En tercer lugar, es notable la devoción -ya no monolítica, eso sí- hacia una rusticidad apolínea. Como pasaba con Historia Natural, el nuevo esférico está consagrado a la luz, pese a algunos tramos no tan luminosos (“Los Cantos Rodados”). Emotivamente cerebrales o áridamente abstractos, la mayor parte de segmentos instrumentales de Los Refugios Insulares opta por atardeceres errabundos y por paisajes prístinos, apelando a un lirismo pedestre y a un concepto hermoso de anticlímax -orgánico, bucólico, laxo, metafísico.

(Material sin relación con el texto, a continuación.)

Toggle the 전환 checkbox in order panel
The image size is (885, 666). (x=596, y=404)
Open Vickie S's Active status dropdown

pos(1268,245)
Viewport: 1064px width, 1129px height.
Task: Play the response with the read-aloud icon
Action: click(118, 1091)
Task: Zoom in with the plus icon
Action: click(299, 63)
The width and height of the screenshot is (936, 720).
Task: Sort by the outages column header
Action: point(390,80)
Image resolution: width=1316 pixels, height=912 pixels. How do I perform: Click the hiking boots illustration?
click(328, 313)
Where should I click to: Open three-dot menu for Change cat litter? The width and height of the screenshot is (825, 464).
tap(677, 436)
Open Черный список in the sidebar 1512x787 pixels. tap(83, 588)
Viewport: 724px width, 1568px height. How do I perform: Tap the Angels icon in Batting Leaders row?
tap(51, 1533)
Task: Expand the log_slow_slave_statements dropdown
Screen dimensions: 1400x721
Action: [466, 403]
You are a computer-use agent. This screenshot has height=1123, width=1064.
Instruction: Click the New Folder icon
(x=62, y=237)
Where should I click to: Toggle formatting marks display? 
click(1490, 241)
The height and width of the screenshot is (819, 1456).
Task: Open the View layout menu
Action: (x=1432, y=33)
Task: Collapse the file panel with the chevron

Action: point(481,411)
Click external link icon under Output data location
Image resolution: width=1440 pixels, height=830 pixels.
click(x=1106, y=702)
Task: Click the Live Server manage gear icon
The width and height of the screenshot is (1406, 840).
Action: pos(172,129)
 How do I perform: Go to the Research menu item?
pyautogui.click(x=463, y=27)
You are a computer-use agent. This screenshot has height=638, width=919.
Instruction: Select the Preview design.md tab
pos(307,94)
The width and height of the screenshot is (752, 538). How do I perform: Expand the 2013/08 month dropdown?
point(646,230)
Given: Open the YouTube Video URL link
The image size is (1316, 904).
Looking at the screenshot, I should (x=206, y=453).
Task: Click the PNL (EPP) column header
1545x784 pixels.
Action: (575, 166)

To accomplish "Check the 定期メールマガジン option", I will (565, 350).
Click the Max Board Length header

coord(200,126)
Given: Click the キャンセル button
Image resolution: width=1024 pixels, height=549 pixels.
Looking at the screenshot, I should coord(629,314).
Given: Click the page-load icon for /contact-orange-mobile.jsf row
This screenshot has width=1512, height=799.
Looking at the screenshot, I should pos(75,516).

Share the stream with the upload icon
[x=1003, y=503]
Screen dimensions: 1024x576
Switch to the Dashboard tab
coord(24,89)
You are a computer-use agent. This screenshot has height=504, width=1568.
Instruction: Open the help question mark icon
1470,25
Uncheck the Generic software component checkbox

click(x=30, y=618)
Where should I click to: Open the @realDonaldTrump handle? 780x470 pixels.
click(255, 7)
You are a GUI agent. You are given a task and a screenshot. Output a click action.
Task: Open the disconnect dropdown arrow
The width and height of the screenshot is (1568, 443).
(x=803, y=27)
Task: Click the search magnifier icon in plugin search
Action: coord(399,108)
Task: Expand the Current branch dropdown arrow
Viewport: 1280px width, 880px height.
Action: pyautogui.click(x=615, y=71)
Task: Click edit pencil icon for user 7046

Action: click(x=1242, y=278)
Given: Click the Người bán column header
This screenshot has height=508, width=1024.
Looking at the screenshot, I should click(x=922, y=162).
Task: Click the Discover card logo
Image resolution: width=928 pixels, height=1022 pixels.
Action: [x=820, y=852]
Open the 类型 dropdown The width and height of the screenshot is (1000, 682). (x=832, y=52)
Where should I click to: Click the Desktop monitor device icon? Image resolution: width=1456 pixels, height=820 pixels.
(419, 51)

En estas condiciones, se distinguen temas como el solemne “Brisas Del Norte Austral”, “Primera Revelación” (de una lúdica inextinguible), el maravilloso filo roadie de “La Despedida” o “Canción A Las Ocho Llaves” (cuya espiritualidad me hizo recordar a la del valpeño Imbaru).

Encargando por segunda vez consecutiva mezcla y masterización al penquista Pedro Antivil, a quien ya debería considerársele tercer miembro estable del acto, Irreales Del Monte consolida su todavía corta existencia con un opus de nivel equivalente al de su excepcional estreno. No sólo por sus valiosos réditos artísticos, sino también por una portada que comunica sutil a la vez que poderosamente la idea de movimiento, a despecho de representar una carretera sin transitar. El (vibrante) gol es de Cristóbal Correa.